55. Sub-clause (b) of clause (xxiii), appears to obligate NFAC, irrespective of categorization appearing under sub-clause (a) of clause (xxiii), where response from an assessee is received, to send the same to the AU.
56. If there is response to show-cause notice, sub clause (b) of clause (xxiii) comes into operation pursuant to which matter goes to the AO and hearing assumes significance and is meaningful and the provision of sub-section (7) clause (vii) would come into play. In case of response after show-cause notice, the matter would go back to the AU and pursuant to clause (xxiv) the AU is supposed to take into account response of the assessee and then a revised DAO (RDAO) emerges for further treatment in accordance with clause (xxv).
57. It appears that under clause (xv) sub-clause (a) item (A) contemplates similar treatment to an eligible assessee as in item (A) under clause (a) of clause (xxiii) and the matter has to be forwarded to the assessee in case variations proposed in the case of eligible assessee are not prejudicial to the interest in comparison to DAO or FDAO and in case of other assessees under item (B) of sub-clause (a) of clause (xxv), similar treatment as accorded under item (B) of sub-clause (a) of clause (xxiii) is given if the RDAO is not prejudicial in comparison to DAO or FDAO. However, in case of variations irrespective of whether assessee is eligible assessee or other, are prejudicial to the interest of assessee in comparison to DAO or FDAO, there is a further provision for opportunity to the assessee by serving notice, to receive treatment mutatis mutandis in accordance with clauses (xxii), (xxiv) and (xxv).

TASK REQUIREMENTS.
- A) In the excerpt on the assessment procedure, what emerges once the AU takes the assessee's response into account under clause (xxiv)?
- B) List every abbreviation that appears in the excerpt on the assessment procedure.
- C) Carry on the excerpt on the assessment procedure, starting after its final sentence.
The records that come next have no connection to the excerpt on the assessment procedure.

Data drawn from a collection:
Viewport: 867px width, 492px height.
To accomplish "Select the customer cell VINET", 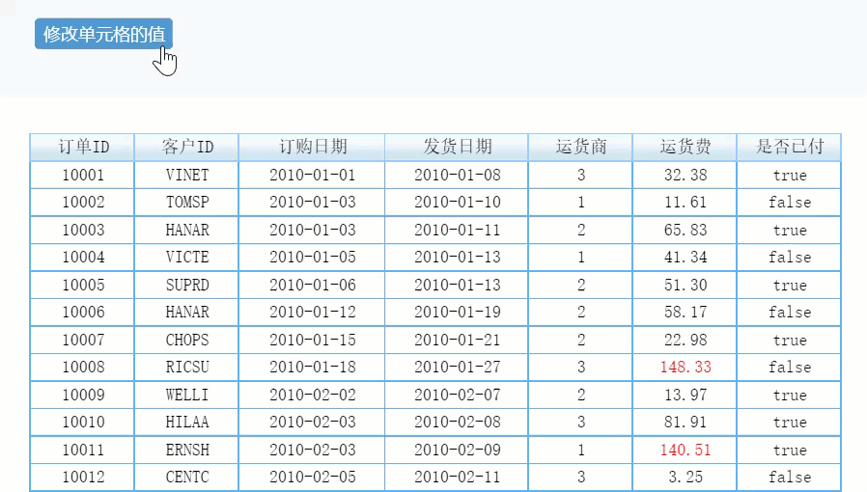I will coord(186,175).
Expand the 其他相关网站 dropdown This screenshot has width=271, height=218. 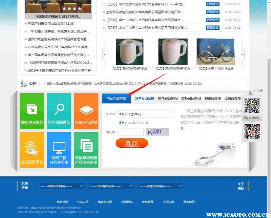(x=160, y=186)
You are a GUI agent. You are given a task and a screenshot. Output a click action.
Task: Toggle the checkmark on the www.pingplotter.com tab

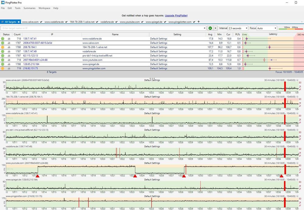point(194,22)
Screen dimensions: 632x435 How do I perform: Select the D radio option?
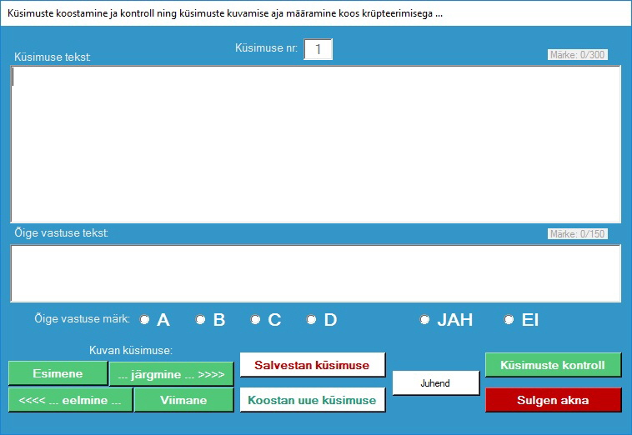coord(311,320)
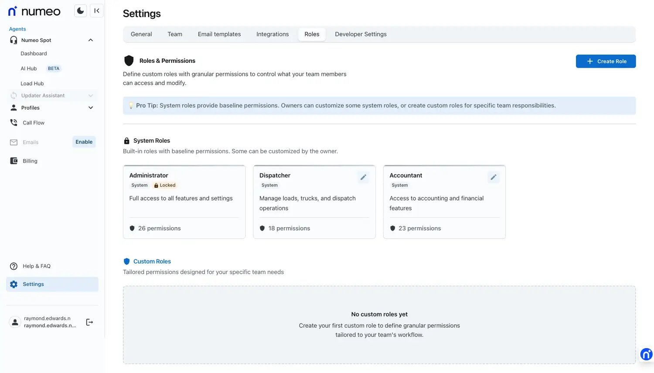The width and height of the screenshot is (654, 373).
Task: Open AI Hub beta page
Action: coord(29,69)
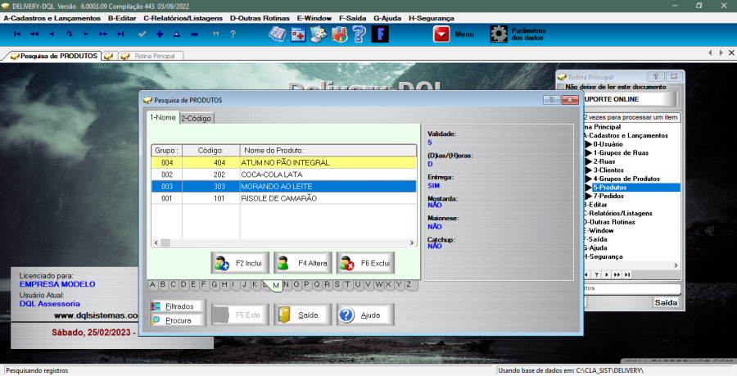Expand the 3-Clientes tree item

[588, 170]
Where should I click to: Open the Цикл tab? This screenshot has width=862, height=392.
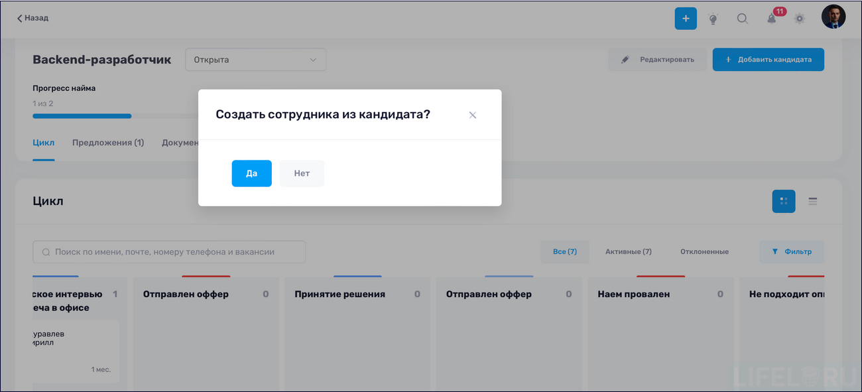pyautogui.click(x=44, y=142)

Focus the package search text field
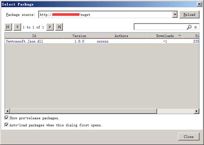pyautogui.click(x=160, y=27)
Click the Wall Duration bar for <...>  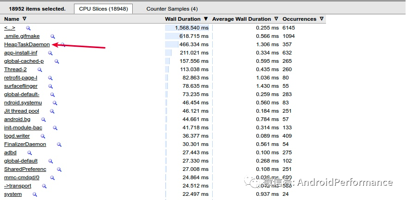tap(187, 28)
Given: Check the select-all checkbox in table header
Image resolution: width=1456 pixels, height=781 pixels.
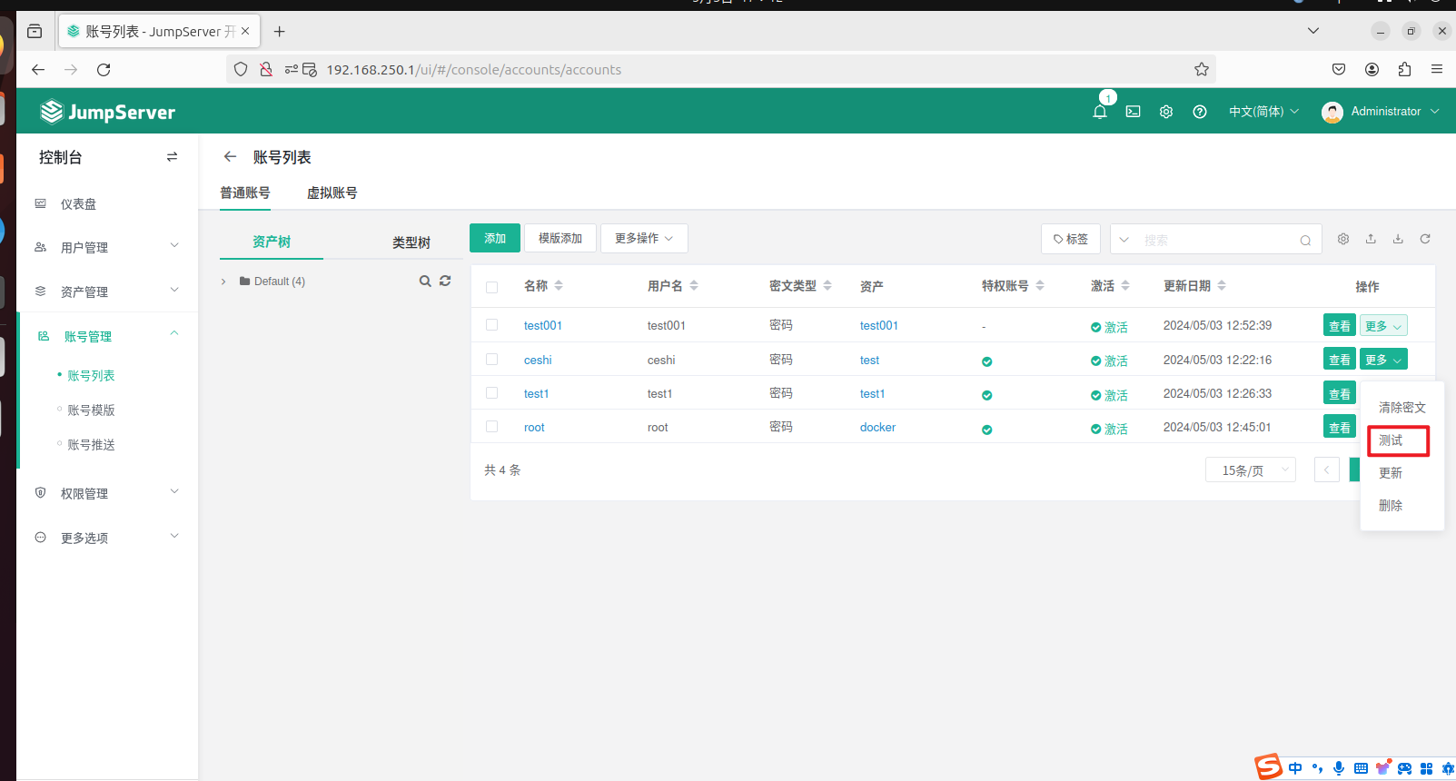Looking at the screenshot, I should point(491,287).
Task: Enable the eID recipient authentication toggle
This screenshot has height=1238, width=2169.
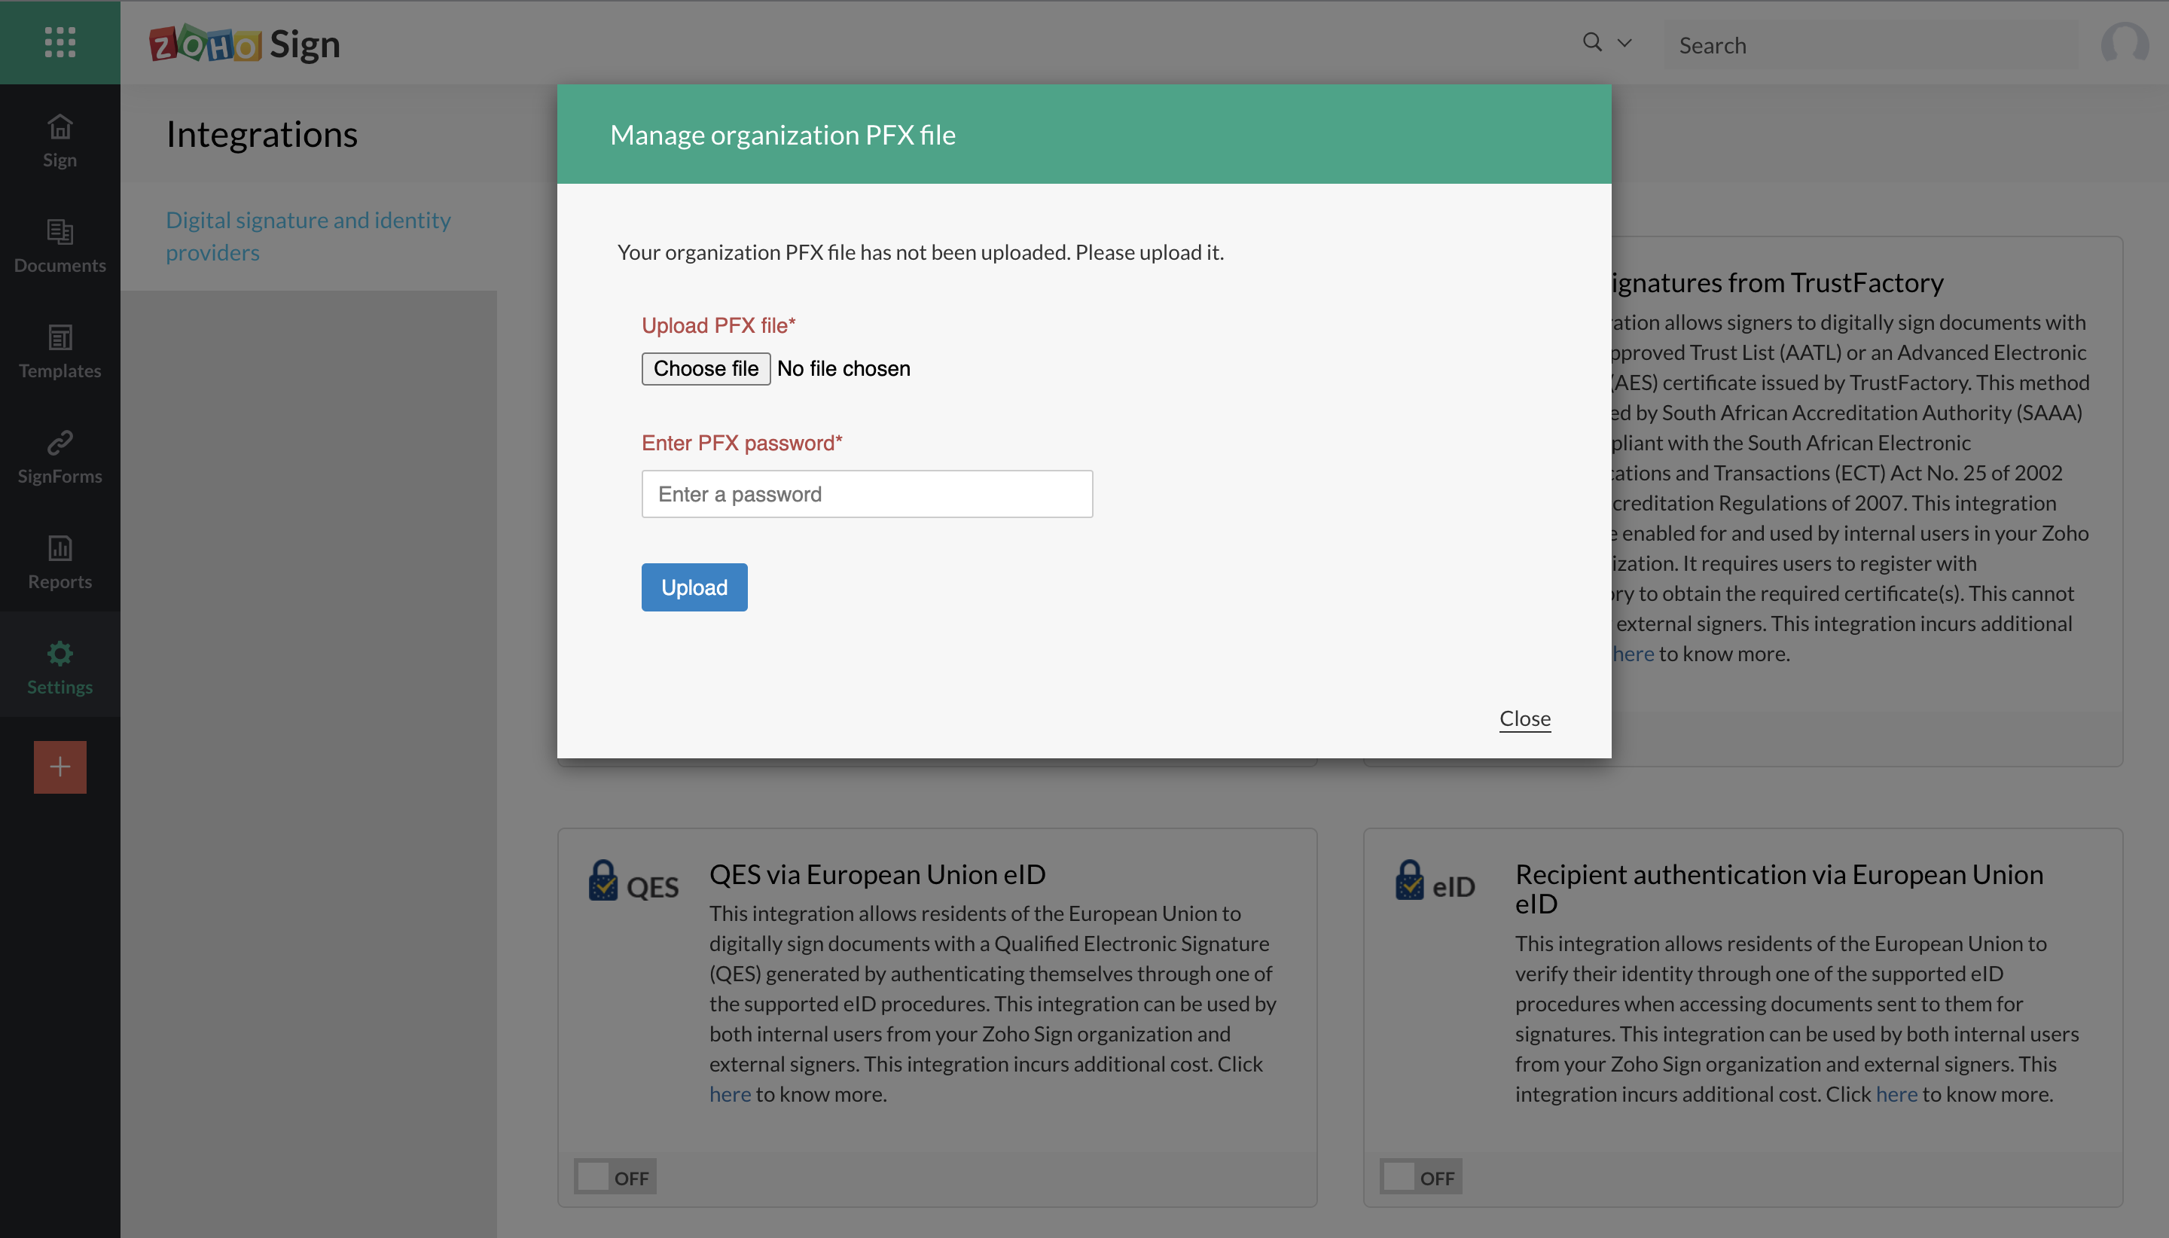Action: 1420,1177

TASK-BY-TASK RESULTS.
- A) A revised DAO (RDAO)

- B) NFAC, AU, AO, DAO, RDAO, FDAO

- C)
58. Sub-section (7) of section 144B for the purpose of faceless assessment under clause (vii) provides that in case where variation is proposed in draft assessment order, an opportunity is to be provided to the assesee by serving a notice to show-cause and the assessee or his representative can request for personal hearing so as to make his oral submissions or to present his case before the income-tax authorities in any unit. Further sub-section (7) provides under clause (ix) for hearing through video conferencing or video telephone including use of any telecommunication application software which support video conferencing or video telephone.
59. Sub section (7), clause (vii) stipulates as under :-
“(7) For the purpose of faceless assessment –
(vii) in a case where a variation is proposed in the draft assessment order or final draft assessment order or revised draft assessment order, and an opportunity is provided to the assessee by serving a notice calling upon him to show cause as to why the assessment should not be completed as per the such draft or final draft or revised draft assessment order, the assessee or his authorised representative, as the case may be, may request for personal hering so as to make his oral submissions or present his case before the income-tax authority in any unit;”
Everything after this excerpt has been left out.